WHAT YOU ARE ASKED TO DO.
In the data below, switch "agent" to "assistant" in the lines from the line with "You are a computer-use agent." to the line with "point(137,261)", leaving everything else unchanged. Write out only those lines, and leave the pictures out.

THE RECORDS.
■ ■ ■ ■

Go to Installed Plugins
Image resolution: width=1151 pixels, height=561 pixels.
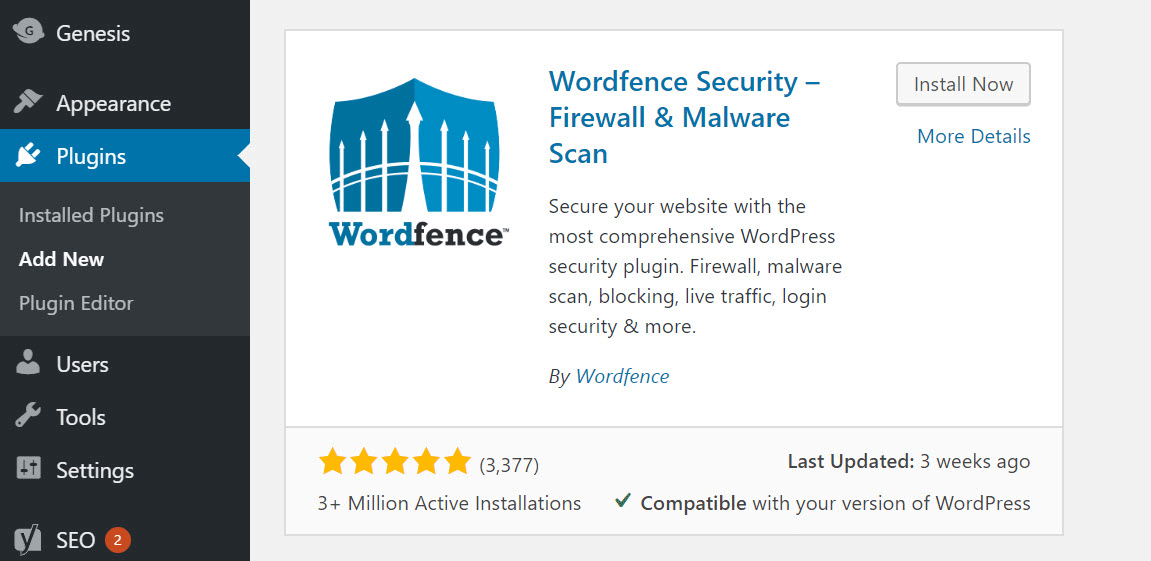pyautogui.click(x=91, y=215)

■ ■ ■ ■

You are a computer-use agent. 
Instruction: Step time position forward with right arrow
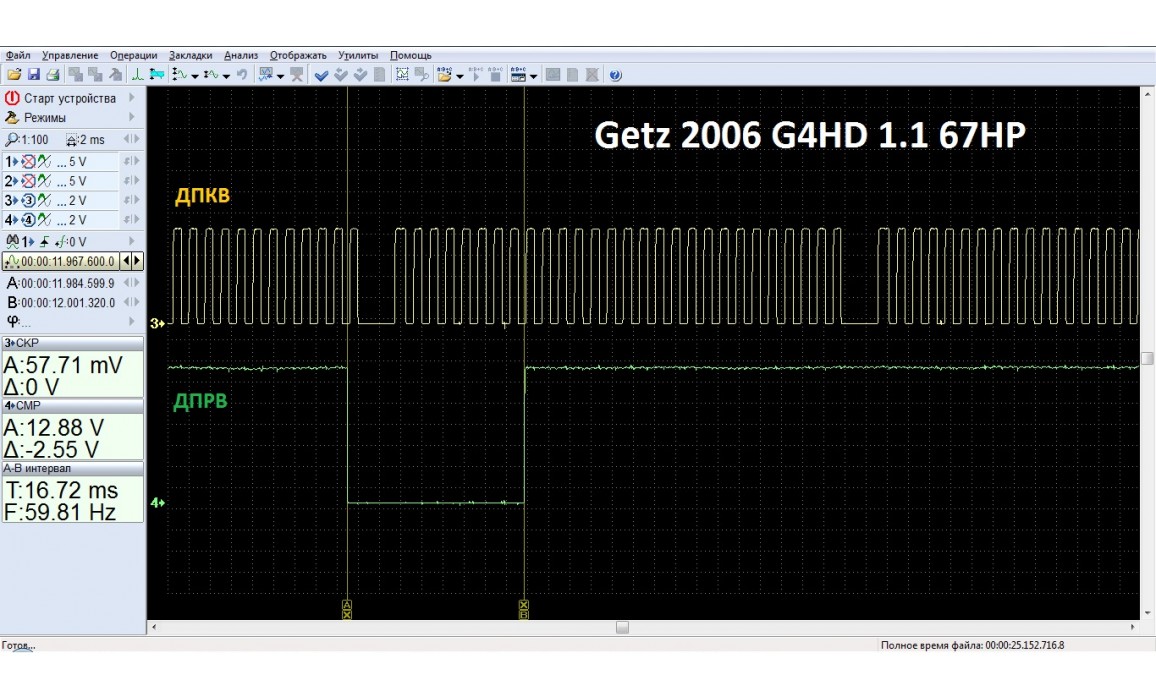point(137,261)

■ ■ ■ ■

THE REPLY.
You are a computer-use assistant. 
Instruction: Step time position forward with right arrow
point(137,261)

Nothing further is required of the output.